▸ **HOW TO COMPLETE THIS TASK**
Could you work out how many lines of the material below hold "Angel"? Only the number is needed.

● ● ● ●

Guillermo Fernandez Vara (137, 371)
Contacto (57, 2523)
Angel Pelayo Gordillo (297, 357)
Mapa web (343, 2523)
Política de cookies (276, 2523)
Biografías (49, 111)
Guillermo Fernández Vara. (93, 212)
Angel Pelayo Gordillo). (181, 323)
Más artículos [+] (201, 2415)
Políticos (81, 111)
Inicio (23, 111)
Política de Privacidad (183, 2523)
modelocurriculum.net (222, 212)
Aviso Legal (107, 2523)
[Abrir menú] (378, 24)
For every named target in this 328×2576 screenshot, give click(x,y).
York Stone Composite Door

● ● ● ●

▸ **TASK ANSWER**
2